Aim of the exercise: Reproduce the lines from the line with "Task: Switch to the Programs tab" through the end of the lines, changing "image size" to "picture size" and leaving everything else unchanged. Leave the pictures out of your answer.

Source data:
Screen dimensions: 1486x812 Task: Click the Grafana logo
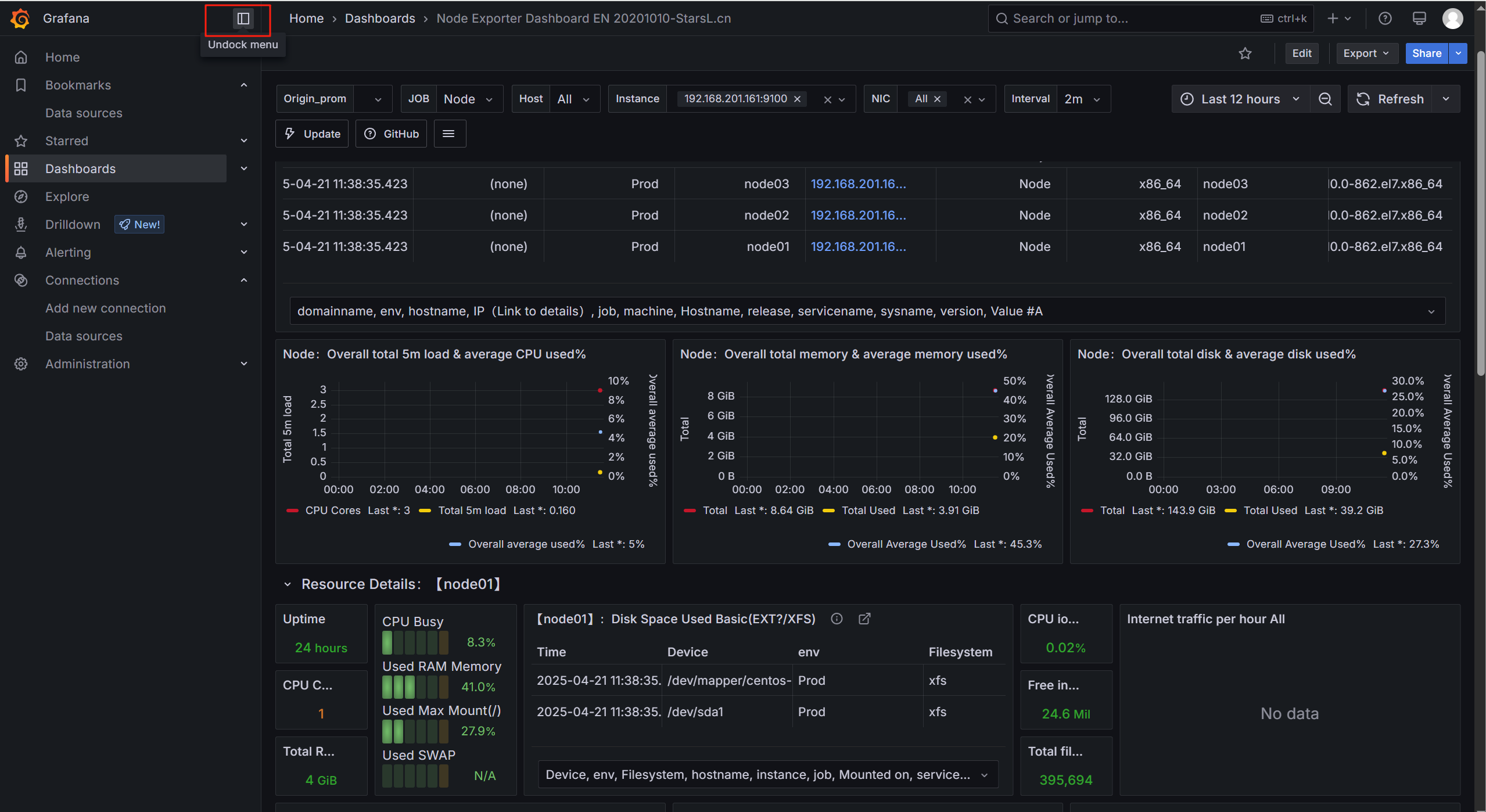click(20, 19)
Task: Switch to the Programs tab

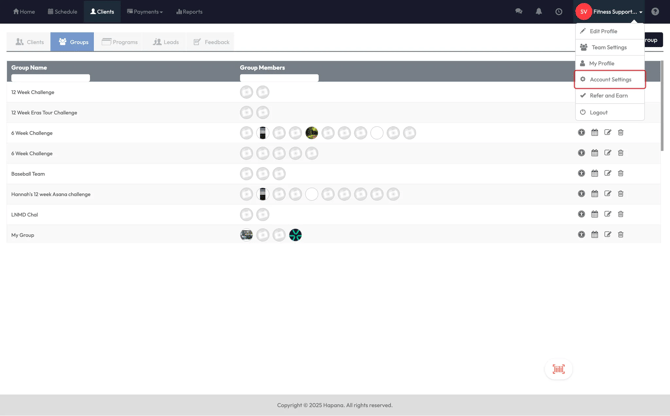Action: tap(120, 42)
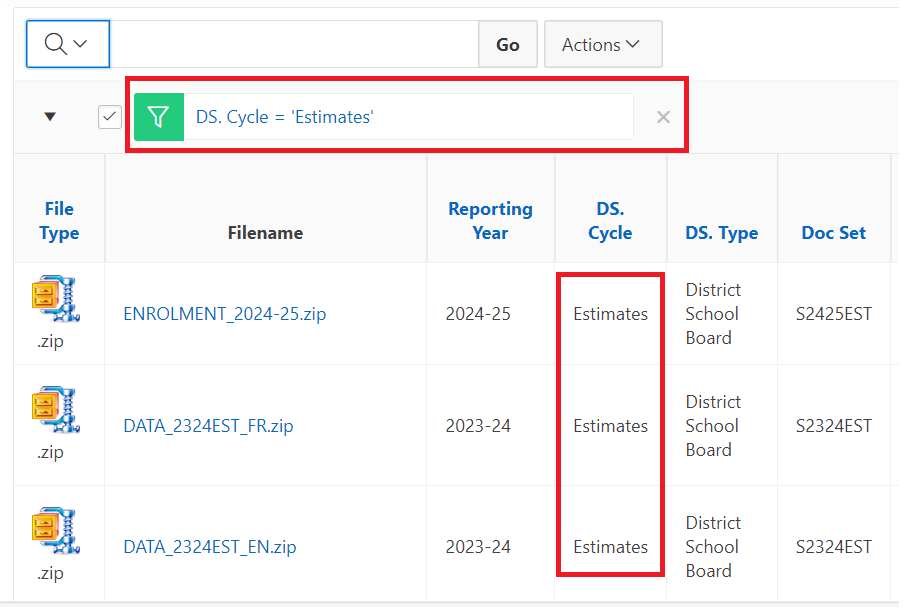This screenshot has height=613, width=909.
Task: Sort by File Type column header
Action: 59,221
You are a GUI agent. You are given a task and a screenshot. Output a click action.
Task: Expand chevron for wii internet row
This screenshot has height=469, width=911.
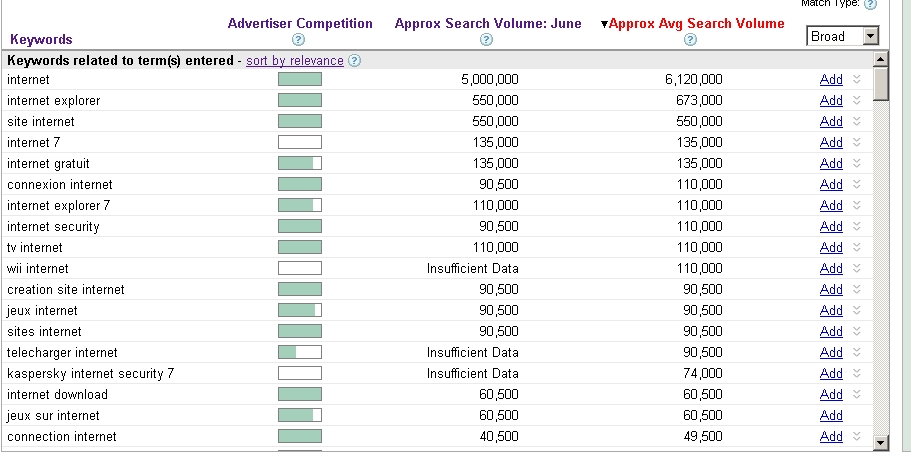pyautogui.click(x=856, y=268)
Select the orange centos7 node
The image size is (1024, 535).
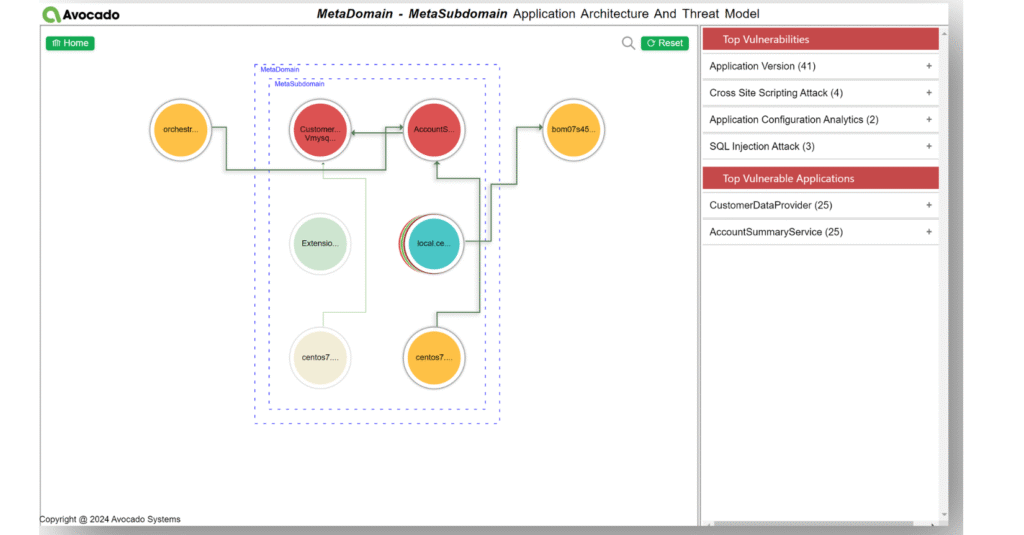coord(435,357)
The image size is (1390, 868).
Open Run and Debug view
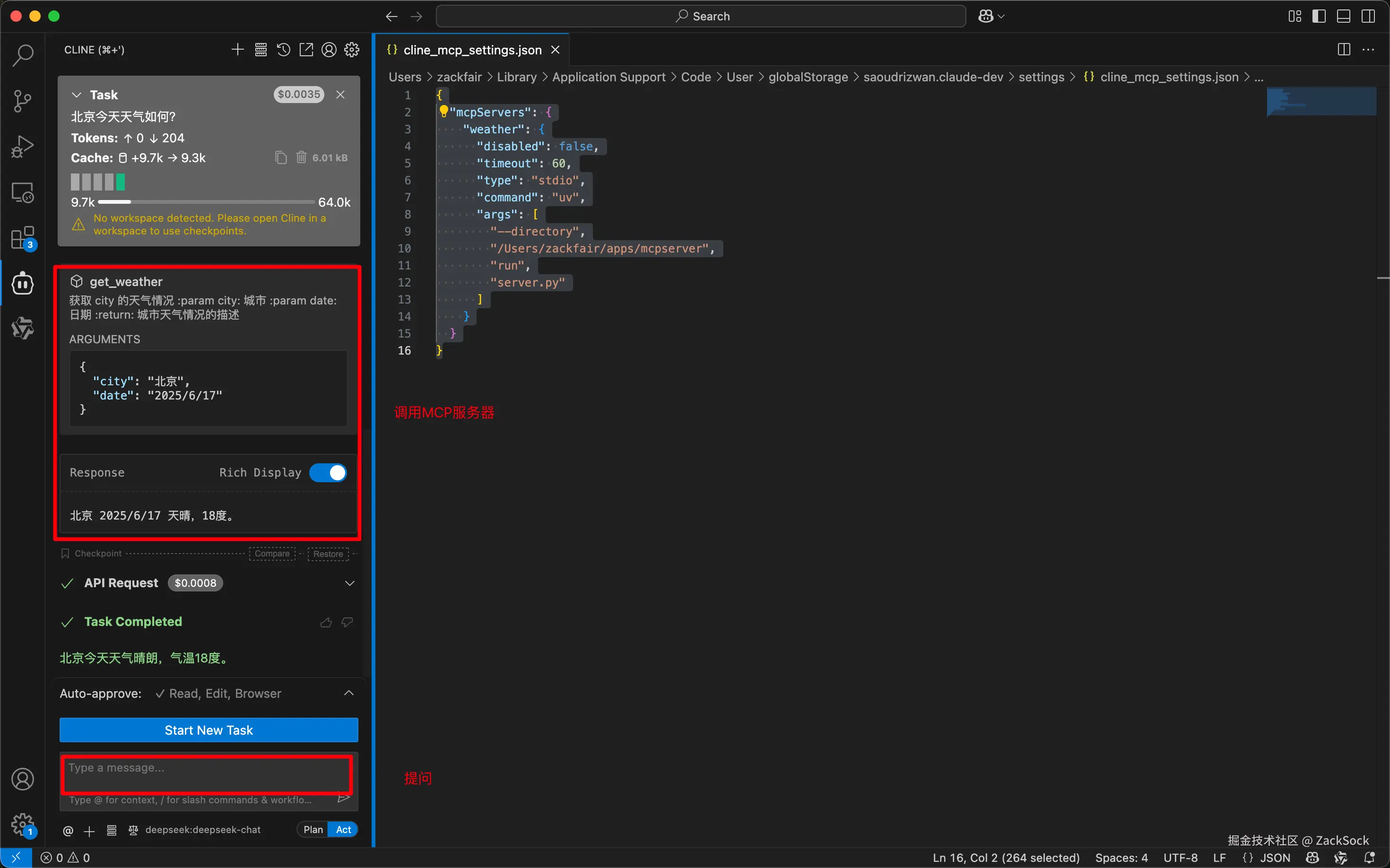tap(23, 147)
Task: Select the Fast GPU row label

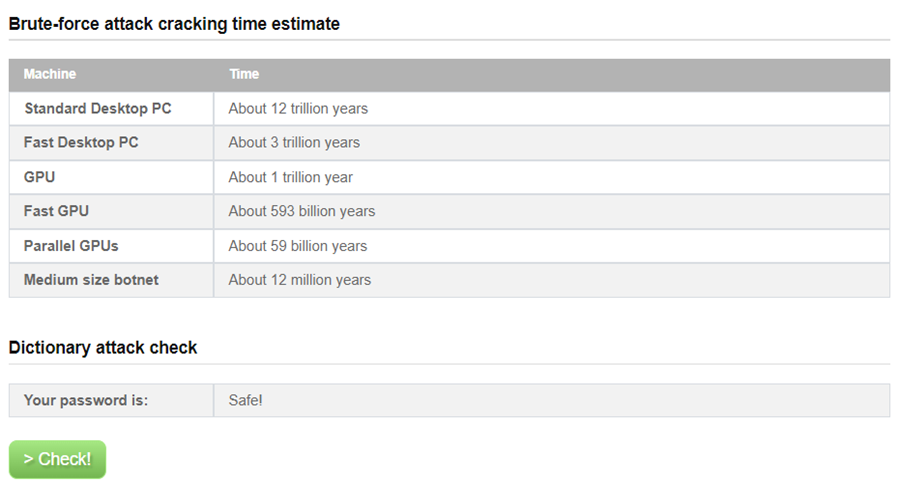Action: pyautogui.click(x=56, y=211)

Solution to this task:
Task: Switch to the Programs tab

Action: tap(120, 42)
This screenshot has height=613, width=909.
Task: Sort by File Type column header
Action: 59,221
You are a GUI agent. You are given a task and a screenshot. Output a click action.
Task: Expand chevron for wii internet row
This screenshot has height=469, width=911.
pyautogui.click(x=856, y=268)
Select the orange centos7 node
The picture size is (1024, 535).
coord(435,357)
The picture size is (1390, 868).
Open Run and Debug view
tap(23, 147)
Task: Select the Fast GPU row label

Action: pyautogui.click(x=56, y=211)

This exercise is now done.